- [How to complete this task]:
Pick out each line below containing "computer".

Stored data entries
————————

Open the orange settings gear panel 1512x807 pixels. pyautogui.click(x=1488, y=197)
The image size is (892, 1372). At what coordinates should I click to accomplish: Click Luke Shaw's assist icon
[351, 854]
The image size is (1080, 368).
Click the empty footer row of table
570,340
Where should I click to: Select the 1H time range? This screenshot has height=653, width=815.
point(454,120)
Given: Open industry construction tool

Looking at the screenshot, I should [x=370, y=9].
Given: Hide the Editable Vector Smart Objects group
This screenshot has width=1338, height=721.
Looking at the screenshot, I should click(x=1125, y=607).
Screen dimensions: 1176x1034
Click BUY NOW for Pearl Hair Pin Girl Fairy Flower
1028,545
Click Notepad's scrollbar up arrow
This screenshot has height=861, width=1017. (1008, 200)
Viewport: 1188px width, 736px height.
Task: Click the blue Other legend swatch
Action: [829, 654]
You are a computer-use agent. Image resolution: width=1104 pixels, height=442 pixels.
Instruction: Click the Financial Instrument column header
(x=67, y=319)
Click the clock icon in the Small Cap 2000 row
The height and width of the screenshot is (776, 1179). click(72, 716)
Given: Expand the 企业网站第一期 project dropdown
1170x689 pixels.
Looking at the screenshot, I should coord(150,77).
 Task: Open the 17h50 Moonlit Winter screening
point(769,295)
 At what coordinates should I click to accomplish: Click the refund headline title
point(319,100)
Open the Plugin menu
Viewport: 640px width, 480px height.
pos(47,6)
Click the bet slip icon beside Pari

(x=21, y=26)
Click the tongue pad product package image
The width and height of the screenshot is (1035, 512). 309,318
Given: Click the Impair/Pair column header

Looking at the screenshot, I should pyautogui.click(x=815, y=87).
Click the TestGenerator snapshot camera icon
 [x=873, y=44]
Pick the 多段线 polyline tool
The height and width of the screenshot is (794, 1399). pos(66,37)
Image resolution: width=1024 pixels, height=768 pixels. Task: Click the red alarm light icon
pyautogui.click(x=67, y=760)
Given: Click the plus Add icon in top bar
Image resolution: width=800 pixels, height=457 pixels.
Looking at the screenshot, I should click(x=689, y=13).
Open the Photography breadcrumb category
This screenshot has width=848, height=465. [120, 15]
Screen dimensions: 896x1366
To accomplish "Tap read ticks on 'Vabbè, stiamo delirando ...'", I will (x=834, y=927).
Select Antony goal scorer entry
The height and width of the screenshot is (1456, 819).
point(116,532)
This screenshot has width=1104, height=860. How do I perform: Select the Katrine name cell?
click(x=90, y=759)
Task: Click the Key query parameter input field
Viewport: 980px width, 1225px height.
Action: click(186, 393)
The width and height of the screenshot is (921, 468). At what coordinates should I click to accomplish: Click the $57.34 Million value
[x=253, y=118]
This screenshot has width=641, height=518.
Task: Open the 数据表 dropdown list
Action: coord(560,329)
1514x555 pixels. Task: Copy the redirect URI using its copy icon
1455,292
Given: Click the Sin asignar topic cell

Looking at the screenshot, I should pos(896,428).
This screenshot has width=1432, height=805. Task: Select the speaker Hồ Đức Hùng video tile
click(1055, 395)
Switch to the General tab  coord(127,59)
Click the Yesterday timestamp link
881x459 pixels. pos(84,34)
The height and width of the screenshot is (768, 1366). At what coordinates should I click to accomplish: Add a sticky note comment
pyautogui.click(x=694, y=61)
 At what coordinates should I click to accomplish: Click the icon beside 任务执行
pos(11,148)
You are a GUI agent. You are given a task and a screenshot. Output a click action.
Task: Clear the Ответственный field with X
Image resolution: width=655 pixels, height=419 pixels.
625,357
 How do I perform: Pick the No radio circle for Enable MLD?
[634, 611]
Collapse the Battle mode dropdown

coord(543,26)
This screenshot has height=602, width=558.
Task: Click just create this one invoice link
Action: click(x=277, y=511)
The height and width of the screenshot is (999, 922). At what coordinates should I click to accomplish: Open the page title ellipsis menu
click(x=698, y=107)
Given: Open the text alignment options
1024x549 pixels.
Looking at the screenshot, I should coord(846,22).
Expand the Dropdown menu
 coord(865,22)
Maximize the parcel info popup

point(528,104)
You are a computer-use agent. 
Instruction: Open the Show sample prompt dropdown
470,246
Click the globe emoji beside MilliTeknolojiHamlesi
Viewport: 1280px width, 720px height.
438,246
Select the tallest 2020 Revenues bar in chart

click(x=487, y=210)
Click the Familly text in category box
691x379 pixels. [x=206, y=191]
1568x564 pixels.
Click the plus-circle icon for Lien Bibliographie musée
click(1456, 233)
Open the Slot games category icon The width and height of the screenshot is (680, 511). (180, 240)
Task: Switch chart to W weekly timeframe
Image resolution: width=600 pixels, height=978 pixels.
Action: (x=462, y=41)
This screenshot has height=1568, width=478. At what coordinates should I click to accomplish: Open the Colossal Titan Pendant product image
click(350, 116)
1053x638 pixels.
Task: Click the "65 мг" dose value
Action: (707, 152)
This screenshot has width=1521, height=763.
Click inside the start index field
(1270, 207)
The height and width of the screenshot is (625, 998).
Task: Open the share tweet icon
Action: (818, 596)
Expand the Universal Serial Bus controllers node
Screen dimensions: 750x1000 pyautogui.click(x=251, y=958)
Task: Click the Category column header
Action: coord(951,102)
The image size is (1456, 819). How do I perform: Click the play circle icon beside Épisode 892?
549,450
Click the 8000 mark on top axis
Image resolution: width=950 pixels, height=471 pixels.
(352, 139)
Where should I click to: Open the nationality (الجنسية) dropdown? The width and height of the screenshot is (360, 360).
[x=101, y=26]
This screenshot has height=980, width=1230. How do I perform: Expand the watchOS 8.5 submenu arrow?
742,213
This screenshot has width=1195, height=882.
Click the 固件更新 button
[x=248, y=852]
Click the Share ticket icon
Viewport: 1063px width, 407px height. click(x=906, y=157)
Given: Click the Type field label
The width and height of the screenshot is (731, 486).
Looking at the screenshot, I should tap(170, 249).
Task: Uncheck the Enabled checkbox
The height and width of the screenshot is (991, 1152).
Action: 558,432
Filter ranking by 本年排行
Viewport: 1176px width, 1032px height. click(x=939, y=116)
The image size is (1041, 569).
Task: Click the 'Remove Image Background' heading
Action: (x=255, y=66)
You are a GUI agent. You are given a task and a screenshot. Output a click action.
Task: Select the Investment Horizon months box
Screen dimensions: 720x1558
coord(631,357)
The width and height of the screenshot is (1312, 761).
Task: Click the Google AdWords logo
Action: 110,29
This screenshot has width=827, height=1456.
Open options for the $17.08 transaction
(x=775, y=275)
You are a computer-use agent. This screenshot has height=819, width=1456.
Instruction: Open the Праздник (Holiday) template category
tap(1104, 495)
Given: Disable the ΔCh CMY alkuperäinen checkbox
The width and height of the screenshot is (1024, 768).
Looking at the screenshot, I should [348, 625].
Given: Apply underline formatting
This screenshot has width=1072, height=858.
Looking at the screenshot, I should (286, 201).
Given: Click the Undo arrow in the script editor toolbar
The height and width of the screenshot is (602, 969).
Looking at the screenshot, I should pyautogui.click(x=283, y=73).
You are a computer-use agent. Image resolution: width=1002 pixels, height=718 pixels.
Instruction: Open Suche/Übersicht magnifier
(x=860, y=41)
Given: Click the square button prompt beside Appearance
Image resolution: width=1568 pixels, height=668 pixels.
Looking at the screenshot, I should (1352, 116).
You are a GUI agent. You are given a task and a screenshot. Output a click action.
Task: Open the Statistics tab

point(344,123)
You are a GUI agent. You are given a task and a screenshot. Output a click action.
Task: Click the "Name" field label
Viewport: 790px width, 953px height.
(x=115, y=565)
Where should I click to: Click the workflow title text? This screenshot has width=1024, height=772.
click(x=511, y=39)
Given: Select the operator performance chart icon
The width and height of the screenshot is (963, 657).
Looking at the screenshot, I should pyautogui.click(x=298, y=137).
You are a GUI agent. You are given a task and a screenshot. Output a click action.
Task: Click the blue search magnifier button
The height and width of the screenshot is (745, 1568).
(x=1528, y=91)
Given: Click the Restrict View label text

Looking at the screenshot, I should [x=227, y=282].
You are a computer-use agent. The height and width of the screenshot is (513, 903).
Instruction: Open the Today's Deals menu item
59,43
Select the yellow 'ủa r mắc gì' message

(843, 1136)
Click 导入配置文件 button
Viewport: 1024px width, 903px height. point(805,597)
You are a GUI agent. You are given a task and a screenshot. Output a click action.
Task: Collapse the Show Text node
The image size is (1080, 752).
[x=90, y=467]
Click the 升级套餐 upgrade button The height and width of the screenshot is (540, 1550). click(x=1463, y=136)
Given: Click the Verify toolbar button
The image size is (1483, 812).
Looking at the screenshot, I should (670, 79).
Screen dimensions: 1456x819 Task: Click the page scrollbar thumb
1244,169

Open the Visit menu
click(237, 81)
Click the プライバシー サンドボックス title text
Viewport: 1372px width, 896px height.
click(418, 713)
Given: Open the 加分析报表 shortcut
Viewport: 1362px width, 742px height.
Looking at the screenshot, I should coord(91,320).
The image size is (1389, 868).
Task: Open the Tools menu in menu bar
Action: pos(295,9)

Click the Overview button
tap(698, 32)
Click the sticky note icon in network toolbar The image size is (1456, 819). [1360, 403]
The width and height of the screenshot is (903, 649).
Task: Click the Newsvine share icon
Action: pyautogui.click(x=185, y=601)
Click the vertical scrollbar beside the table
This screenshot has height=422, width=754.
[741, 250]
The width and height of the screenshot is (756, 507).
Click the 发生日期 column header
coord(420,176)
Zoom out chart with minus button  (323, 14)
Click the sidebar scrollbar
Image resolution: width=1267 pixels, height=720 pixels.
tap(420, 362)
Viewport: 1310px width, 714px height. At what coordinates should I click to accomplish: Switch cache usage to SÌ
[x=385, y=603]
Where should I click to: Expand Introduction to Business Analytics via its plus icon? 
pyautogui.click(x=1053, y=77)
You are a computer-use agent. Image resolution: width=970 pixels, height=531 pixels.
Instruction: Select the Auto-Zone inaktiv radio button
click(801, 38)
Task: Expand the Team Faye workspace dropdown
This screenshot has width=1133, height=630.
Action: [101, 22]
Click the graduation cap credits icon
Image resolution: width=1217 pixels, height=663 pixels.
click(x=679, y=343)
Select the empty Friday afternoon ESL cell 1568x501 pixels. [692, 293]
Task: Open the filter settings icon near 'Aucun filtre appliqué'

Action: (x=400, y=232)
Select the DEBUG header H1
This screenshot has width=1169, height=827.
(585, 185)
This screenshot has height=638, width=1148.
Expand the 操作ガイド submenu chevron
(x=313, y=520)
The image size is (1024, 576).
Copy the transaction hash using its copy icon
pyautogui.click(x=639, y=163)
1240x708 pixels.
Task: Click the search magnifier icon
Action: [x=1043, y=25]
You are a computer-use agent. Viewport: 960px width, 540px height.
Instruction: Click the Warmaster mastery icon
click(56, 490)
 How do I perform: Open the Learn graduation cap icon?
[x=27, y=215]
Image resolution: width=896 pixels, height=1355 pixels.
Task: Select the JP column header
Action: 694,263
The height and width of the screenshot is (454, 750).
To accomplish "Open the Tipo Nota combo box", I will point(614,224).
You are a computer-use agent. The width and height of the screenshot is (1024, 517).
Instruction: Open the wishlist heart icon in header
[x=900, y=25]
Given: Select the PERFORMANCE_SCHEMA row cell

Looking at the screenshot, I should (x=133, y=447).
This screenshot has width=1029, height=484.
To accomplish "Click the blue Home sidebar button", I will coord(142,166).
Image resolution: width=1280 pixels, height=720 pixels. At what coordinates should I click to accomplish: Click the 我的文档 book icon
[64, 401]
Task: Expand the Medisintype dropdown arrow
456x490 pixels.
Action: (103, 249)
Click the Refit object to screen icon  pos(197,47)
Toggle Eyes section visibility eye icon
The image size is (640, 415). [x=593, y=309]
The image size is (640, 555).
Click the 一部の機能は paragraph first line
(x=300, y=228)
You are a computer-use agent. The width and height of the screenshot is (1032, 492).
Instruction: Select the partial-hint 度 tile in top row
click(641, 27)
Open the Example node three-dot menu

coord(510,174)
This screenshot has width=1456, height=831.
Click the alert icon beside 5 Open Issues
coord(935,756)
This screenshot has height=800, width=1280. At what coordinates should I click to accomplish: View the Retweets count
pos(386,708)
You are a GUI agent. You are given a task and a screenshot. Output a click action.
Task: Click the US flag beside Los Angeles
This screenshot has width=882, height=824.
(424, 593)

————————

- [Worked solution]:
You are a computer-use agent. Image resolution: width=1104 pixels, height=442 pixels.
You are a computer-use agent. 
You are a computer-use agent. This screenshot has height=819, width=1456.
You are a computer-use agent. Image resolution: width=1002 pixels, height=718 pixels.
You are a computer-use agent. The height and width of the screenshot is (513, 903).
You are a computer-use agent. Image resolution: width=970 pixels, height=531 pixels.
You are a computer-use agent. Viewport: 960px width, 540px height.
You are a computer-use agent. The width and height of the screenshot is (1024, 517).
You are a computer-use agent. The width and height of the screenshot is (1032, 492).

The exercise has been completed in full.